● **EXERCISE INSTRUCTIONS**
A: According to the Kim McGuire tribute, how did The New York Times review of Cry Baby describe the Hatchet-Face character?
B: Write the next part of the Kim McGuire tribute, picking up after its final sentence.

A Quick Tribute to “Hatchet-Face” Kim McGuire

Today would have been actress-lawyer Kim McGuire’s 70th birthday. McGuire achieved cinematic infamy for her portrayal of Mona “Hatchet-Face” Malnorowski in John Waters’ 1990 film Cry Baby. With her weird facial expressions and yellow teeth, Hatchet-Face was one of the teenage-rebel girls, who added to her own creepiness with a disturbing tendency to lick her knife blade. The New York Times review of Cry Baby called the character “too frightening to be funny.” Film Comment magazine said McGuire was “an authentic freak posing like crazy as Hatchet-Face.”

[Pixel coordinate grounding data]
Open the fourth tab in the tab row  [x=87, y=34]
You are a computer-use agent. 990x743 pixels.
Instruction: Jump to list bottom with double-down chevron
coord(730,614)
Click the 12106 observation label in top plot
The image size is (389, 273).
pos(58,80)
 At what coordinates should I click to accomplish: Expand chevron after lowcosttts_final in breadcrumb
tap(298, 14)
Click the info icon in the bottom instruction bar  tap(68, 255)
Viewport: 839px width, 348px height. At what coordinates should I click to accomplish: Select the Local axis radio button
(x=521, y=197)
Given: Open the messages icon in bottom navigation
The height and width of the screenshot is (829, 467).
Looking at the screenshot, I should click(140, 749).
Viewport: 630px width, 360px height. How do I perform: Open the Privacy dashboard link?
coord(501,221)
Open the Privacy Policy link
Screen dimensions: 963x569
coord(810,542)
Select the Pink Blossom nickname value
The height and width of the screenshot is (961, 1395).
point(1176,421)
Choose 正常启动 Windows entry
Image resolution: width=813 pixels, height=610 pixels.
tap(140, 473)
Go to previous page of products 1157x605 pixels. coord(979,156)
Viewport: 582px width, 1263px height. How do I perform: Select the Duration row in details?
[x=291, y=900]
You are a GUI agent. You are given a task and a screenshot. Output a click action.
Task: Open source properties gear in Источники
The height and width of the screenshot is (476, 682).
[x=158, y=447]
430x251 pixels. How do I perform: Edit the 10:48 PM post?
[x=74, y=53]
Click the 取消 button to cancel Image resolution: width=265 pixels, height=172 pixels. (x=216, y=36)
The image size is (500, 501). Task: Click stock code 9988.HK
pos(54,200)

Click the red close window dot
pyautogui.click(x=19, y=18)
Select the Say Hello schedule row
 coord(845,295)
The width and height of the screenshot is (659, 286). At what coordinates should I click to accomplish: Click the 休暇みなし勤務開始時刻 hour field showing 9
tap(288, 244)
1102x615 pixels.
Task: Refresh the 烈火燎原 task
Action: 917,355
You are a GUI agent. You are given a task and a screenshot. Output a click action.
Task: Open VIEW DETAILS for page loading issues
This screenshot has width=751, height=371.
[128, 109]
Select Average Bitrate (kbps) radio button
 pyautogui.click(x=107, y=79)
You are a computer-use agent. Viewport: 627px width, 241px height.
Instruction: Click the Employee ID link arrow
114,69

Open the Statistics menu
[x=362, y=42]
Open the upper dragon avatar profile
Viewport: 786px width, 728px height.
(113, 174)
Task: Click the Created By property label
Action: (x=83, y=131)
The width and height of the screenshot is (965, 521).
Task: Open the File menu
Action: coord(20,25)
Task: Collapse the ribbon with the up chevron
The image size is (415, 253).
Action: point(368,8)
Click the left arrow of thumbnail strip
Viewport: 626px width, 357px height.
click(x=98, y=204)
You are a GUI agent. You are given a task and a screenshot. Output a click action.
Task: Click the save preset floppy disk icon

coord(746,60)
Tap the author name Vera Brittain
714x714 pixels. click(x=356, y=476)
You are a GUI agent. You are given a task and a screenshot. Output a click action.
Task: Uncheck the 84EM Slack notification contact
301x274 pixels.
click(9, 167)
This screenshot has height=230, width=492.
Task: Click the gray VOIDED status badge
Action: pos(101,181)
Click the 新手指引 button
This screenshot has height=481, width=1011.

● **ANSWERS FOR EACH ITEM**
A: It called the character "too frightening to be funny."

B:
Born in New Orleans on December 1, 1955 – which was also the day that Rosa Parks was arrested – Kim McGuire was the daughter of an attorney and followed in her father’s footsteps. She went to UNO, then to Loyola’s law school. In the late 1980s, she decided to put out some feelers for roles in acting and dancing, and that’s when she got a call about a John Waters film. About her portrayal, the Wikipedia entry about her gathered the following comments from various media outlets:

Writing in New York Magazine, David Denby noted the presence of “a startlingly ugly baby tramp, Hatchetface, played, with makeup spread all over her face, by the masochistically courageous Kim McGuire.” Another observer wrote of McGuire, “whose screwed-up face is an object of much bad-taste-flouting hilarity.” Other critics were no less descriptive, and variously described her as “a hideously contorted floozy” (New York Times), “gorgeously grotesque” (Newsweek), “a character with a mug like silly putty with eyes” (The Advocate), and “a sort of junior Margaret Hamilton” (Atlanta Journal Constitution).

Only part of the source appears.